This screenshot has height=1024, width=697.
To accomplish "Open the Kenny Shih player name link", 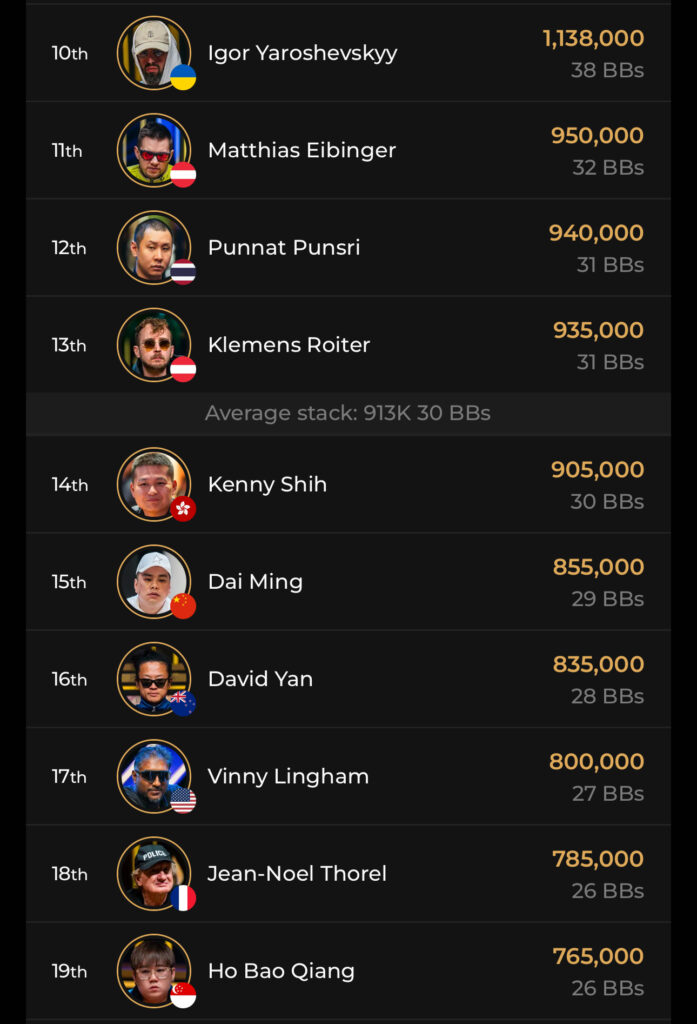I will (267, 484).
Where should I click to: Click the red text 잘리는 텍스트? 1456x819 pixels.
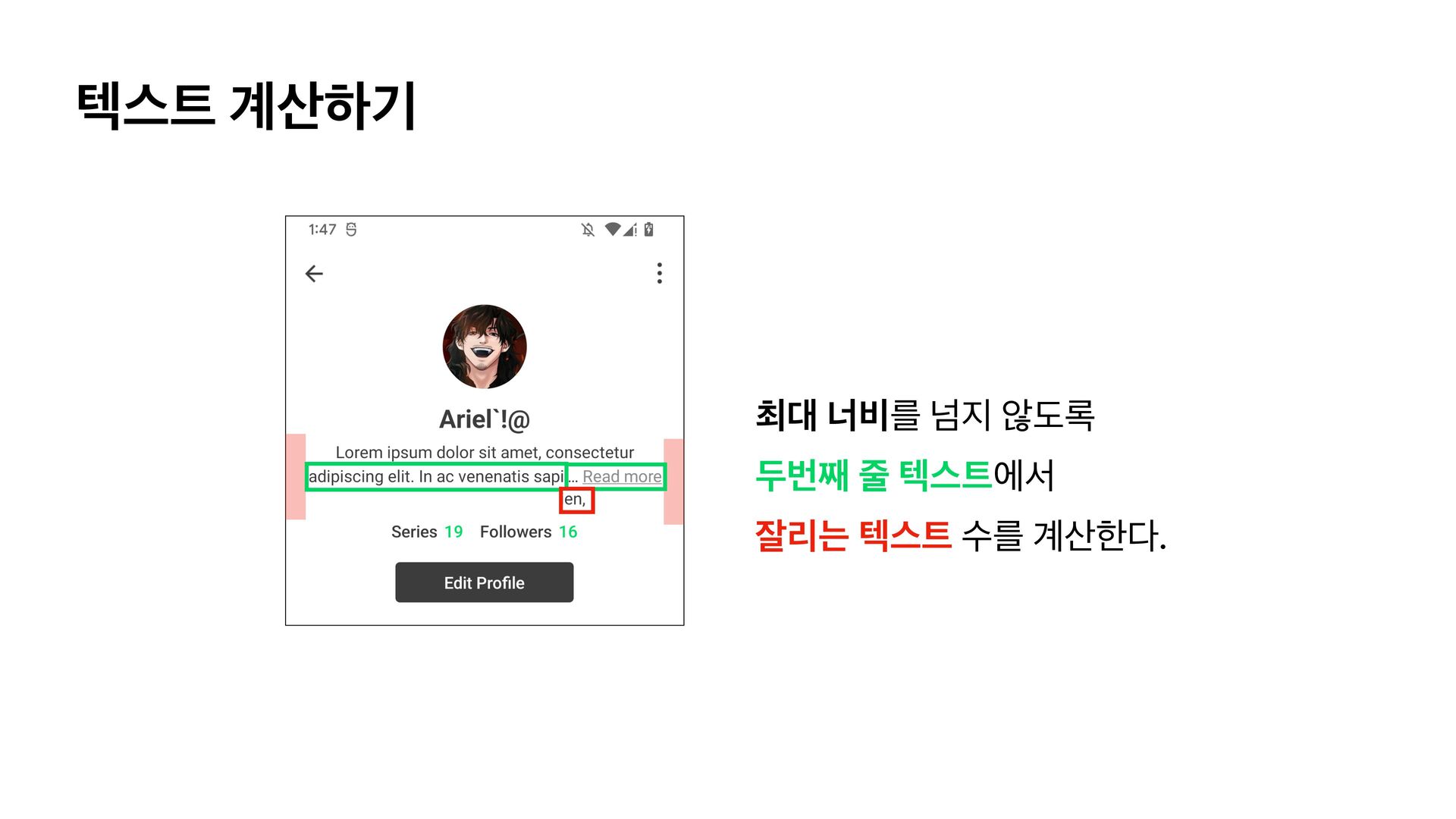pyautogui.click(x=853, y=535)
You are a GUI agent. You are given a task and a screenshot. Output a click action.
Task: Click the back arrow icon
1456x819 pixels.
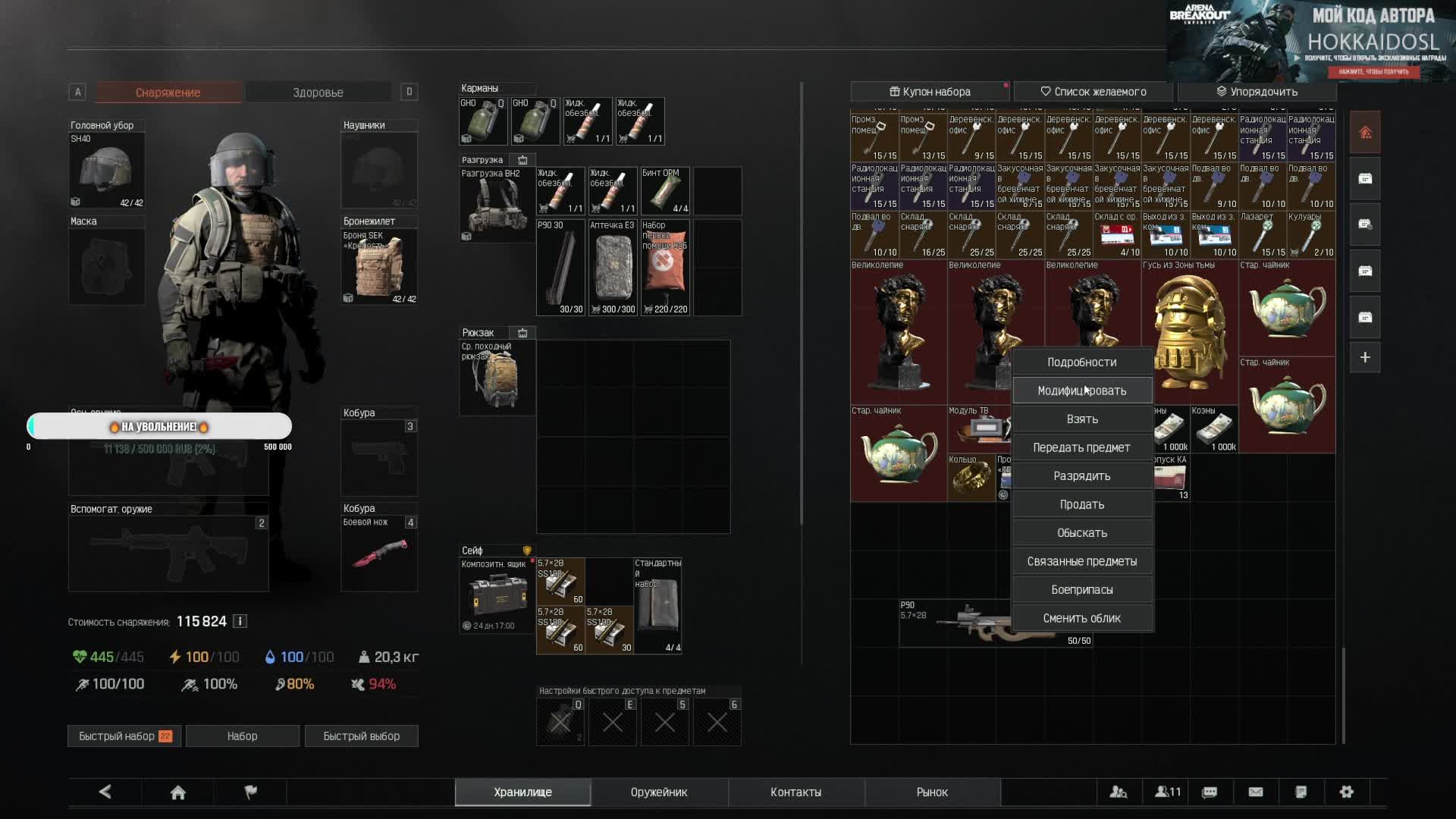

* * *

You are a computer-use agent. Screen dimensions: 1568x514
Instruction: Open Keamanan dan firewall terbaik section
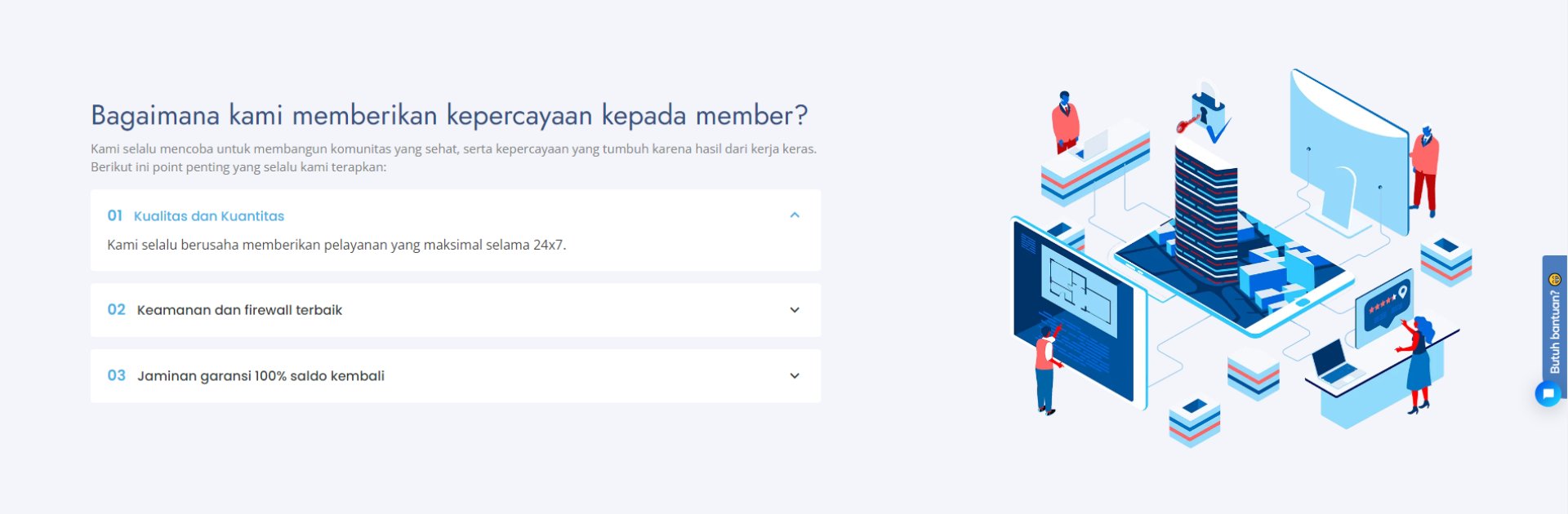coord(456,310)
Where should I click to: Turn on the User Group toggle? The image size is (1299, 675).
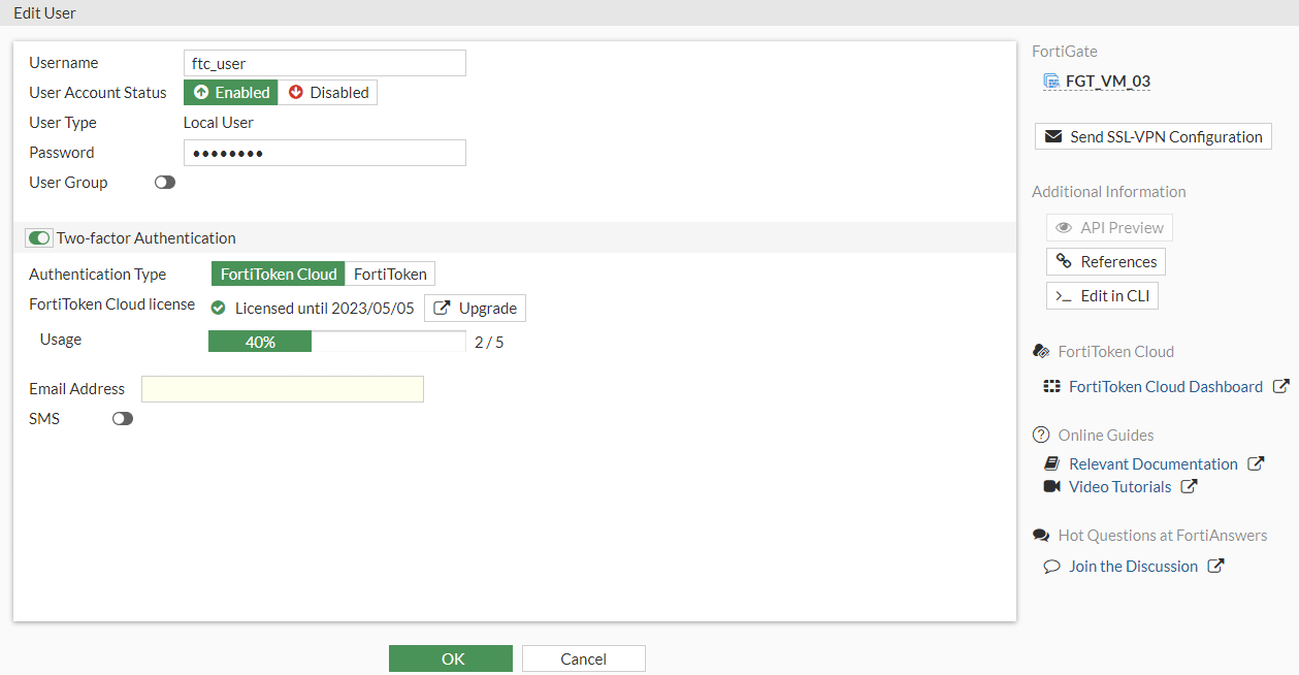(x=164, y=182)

PROBLEM DETAILS: Could you put the lines starting at the one containing "Where should I click to: Turn" and ending at the one containing "(x=164, y=182)" into a JSON list of strings, with one string per line, no blank lines, and the pictures left out?

REPLY:
[
  "Where should I click to: Turn on the User Group toggle? The image size is (1299, 675).",
  "(x=164, y=182)"
]